Laws regarding marriage and divorce vary from state to state. The specific evidence required to prove impotence will depend on your state's laws. Generally, your own testimony won’t be enough to prove that your spouse is impotent. You’ll need to submit medical records or hire an expert to testify about your spouse’s inability to have sex.

In certain states, a judge won’t grant a divorce due to impotence unless you can prove that your spouse's inability to have sex is permanent and incurable. This can be especially difficult to prove with all the medical advances, surgeries, and prescription treatments available today.

A judge can require an allegedly impotent spouse to submit to medical and psychological testing. If tests prove your spouse is unable to have sex—or if your spouse refuses the tests—the judge may grant your divorce, but can’t require your spouse to undergo treatment.

Filing for Divorce on Impotence Grounds

Most states allow both fault and no-fault divorces. You should review your state and local laws, or speak with a local family law attorney before filing for a divorce based on impotence.

As discussed above, proving one spouse’s impotence can be extremely difficult. You need to be prepared and aware of what’s important in your divorce case. A spouse who is incapable of having sexual intercourse may claim they just don’t want to. In that case, you’ll have to show a medical basis for your spouse’s inability to have sex.
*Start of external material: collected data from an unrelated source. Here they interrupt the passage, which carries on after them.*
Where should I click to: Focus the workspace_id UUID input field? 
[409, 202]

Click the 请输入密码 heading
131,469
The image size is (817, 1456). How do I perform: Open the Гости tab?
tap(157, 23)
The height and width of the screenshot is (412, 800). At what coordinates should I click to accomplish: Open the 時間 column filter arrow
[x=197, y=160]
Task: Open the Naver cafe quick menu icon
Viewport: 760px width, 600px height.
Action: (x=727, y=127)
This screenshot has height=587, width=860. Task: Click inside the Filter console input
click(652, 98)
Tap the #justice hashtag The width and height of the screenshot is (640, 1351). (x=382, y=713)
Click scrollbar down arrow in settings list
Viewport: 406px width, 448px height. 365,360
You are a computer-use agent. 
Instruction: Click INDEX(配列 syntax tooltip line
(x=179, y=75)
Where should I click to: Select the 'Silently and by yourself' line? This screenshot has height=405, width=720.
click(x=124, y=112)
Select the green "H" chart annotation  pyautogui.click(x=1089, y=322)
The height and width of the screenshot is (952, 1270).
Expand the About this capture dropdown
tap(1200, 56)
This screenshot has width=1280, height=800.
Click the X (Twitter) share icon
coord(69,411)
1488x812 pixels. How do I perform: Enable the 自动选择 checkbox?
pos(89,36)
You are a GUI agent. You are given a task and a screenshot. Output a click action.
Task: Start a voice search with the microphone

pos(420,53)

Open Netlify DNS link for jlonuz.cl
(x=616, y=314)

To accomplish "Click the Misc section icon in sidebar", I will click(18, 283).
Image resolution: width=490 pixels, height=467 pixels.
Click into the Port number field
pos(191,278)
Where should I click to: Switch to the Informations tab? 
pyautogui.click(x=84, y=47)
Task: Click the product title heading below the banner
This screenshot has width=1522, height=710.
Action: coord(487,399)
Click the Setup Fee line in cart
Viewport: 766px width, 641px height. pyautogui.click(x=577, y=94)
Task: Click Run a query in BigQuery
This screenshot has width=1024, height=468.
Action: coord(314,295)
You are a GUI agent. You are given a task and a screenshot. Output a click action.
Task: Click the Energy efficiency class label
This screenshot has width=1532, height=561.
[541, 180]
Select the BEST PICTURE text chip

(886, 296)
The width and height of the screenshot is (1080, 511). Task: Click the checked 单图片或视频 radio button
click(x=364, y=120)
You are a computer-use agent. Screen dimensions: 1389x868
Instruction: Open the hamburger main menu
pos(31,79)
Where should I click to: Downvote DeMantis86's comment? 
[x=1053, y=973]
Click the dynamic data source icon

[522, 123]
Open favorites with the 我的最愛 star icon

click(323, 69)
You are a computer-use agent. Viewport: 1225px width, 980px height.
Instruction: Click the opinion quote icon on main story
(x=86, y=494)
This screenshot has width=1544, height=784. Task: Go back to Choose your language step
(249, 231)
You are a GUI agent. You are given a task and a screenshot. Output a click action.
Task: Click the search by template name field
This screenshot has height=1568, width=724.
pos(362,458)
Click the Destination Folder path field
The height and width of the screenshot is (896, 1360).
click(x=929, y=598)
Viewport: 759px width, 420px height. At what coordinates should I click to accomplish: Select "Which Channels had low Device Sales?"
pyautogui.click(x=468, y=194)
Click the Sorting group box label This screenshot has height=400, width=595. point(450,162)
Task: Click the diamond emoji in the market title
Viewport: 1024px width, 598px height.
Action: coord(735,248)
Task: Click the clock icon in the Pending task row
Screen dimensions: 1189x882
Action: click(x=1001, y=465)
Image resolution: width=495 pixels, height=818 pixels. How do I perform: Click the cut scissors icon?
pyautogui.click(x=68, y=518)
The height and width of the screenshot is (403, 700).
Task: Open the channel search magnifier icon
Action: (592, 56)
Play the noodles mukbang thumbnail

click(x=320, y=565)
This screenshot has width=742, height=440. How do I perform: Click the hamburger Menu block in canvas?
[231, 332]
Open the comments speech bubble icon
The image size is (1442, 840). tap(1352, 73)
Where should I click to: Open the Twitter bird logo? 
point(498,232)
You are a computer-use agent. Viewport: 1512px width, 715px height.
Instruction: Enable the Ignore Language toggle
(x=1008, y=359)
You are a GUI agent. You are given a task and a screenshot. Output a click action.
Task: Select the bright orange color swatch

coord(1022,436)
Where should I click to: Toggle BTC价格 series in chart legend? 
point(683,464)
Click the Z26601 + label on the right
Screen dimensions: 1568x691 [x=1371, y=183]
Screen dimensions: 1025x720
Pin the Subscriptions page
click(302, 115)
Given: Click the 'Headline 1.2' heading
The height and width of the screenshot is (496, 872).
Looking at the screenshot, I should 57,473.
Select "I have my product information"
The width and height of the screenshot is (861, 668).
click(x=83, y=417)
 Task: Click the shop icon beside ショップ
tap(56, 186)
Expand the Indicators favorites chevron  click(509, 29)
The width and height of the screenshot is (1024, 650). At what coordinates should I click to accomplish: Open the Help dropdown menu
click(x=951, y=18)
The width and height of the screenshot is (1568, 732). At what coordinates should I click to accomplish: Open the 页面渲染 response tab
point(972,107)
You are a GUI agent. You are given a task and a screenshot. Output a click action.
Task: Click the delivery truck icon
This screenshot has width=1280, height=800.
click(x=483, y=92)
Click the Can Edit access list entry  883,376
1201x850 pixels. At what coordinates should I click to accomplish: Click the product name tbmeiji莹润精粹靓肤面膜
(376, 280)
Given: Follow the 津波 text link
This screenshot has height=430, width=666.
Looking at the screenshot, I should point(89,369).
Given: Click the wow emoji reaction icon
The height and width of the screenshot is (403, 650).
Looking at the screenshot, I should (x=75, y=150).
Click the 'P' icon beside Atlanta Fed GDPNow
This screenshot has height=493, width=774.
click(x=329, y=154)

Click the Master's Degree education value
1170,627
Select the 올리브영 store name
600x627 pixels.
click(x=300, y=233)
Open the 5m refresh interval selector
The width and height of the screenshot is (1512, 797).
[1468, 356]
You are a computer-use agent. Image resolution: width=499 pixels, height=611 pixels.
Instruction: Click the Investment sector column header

Your divorce costs can skyrocket quickly if you and your spouse disagree on facts and you need to hire doctors or expert witnesses to testify.

Questions for Your Attorney

  • How can I prove to a court that I’m not impotent?
  • I live in a state that recognizes both fault and no-fault divorces. Are there any advantages to filing for divorce based on my spouse’s impotence?
  • Can I obtain an annulment if my spouse was impotent at the time of our marriage?